Author Topic: PVD Selenium MOD v4 IMDb Movie, People and FilmAffinity Scripts  (Read 18336 times)

0 Members and 1 Guest are viewing this topic.

Offline afrocuban

  • Moderator
  • *****
  • Posts: 628
    • View Profile

IF YOU DON'T READ THIS POST CAREFULLY AND FOLLOW EVERYTHING WRITTEN HERE, BUT JUST DOWNLOAD FILES, I COULD BET IT WILL NOT WORK FOR YOU AND YOU WILL COME BACK HERE ASKING QUESTIONS ALREADY ANSWERED IN THIS POST.


Almost 4 months after for the first time ever I heard the word "Selenium" knowing nothing about programming, I am finally bringing practically new PVD MOD considering amount of files and programs brought. It consists of the scripts and program as described here.

You now need only one script for IMDb movies, one for IMDb people and one for FilmAffinity movies for everything: search and download. Selenium scripts in the background are doing all "external" work, so in your PVD you have clean situation: 2 scripts and configurator for movies (plus .batch file for these 2 at your will), and one script and configurator for the people. Check the screenshots below.

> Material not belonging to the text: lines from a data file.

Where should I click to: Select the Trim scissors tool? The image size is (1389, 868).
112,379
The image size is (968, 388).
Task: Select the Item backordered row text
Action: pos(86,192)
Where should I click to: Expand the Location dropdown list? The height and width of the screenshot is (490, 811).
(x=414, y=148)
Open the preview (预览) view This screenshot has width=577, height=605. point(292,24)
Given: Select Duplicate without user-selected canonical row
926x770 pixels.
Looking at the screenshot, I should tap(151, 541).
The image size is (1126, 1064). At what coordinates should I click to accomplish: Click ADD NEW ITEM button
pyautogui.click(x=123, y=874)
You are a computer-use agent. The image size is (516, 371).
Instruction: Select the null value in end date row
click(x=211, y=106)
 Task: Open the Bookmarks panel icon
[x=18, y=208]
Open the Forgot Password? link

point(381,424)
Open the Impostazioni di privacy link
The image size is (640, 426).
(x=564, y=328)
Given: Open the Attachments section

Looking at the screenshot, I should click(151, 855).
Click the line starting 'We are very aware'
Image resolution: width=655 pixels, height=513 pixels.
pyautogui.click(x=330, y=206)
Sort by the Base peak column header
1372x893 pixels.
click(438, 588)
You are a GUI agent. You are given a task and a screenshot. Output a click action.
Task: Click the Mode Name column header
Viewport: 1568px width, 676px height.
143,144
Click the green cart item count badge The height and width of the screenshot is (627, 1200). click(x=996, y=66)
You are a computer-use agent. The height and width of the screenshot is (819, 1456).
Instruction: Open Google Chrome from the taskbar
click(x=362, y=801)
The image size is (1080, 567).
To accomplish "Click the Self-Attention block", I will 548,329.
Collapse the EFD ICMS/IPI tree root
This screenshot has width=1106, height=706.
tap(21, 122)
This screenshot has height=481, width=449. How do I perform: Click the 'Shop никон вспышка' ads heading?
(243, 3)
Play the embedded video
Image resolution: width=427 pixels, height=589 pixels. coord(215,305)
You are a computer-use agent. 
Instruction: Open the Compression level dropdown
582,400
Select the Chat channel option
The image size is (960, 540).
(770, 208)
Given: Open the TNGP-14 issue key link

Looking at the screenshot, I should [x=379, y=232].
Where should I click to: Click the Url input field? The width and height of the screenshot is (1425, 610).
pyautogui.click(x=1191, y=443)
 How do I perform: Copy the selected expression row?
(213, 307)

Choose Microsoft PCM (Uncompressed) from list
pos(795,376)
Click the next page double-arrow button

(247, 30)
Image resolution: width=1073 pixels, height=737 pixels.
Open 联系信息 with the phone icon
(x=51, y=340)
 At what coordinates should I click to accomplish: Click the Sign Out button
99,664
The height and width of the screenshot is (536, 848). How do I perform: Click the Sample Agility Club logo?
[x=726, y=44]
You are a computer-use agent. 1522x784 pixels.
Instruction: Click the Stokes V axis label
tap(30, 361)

I strongly suggest to rename your current "Scripts" folder to, for instance, "Scripts-Original", and to put this Scripts.7z in your PVD folder and extract it there. It will create "Scripts" folder with all the scripts and files needed for the PVD to work (as a bonus, I'm contributing source code for the Scripts Configurator program, as well as updated and polished UDL file for PVD scripts in Notepad++ that is just to be imported to Notepad++).  If you want to, after testing you can merge two folders, Selenium and non-Selenium scripts and files into "Scripts" folder.

Before that....
As stated here
ensure that:


Quote
A. You installed python
B. You installed selenium via cmd, with
Quote
pip install selenium

B. You installed requests via cmd, with
Quote
pip install requests

C. You have your Chrome bin on a PATH (to test this, open cmd and simply type "chrome" and check if Chrome opens).
D. You have Python folder on your PATH (to test this, open cmd and simply type "python --version" and check if got the proper feedback, for instance:
Quote
C:\Users\user>python --version
Python 3.12.6
E. pythonw.exe is not missing, or it's containing folder is on the PATH (to test this, open cmd and simply type "pythonw" and check if got the proper feedback, for instance:
Quote
C:\Users\user>pythonw

C:\Users\user> (empty output)


These scripts:


Quote
1. Use Chrome browser instead Firefox
2. Use chromedriver.exe instead geckodriver
3. Start chromedriver.exe silently
4. Silently invoke browser in a headless mode (no pop-up windows of browser)
5. Scrape .htm pages of a given urls
6. No path is needed to set manually inside the script - it is set to be relative to the path of selenium script!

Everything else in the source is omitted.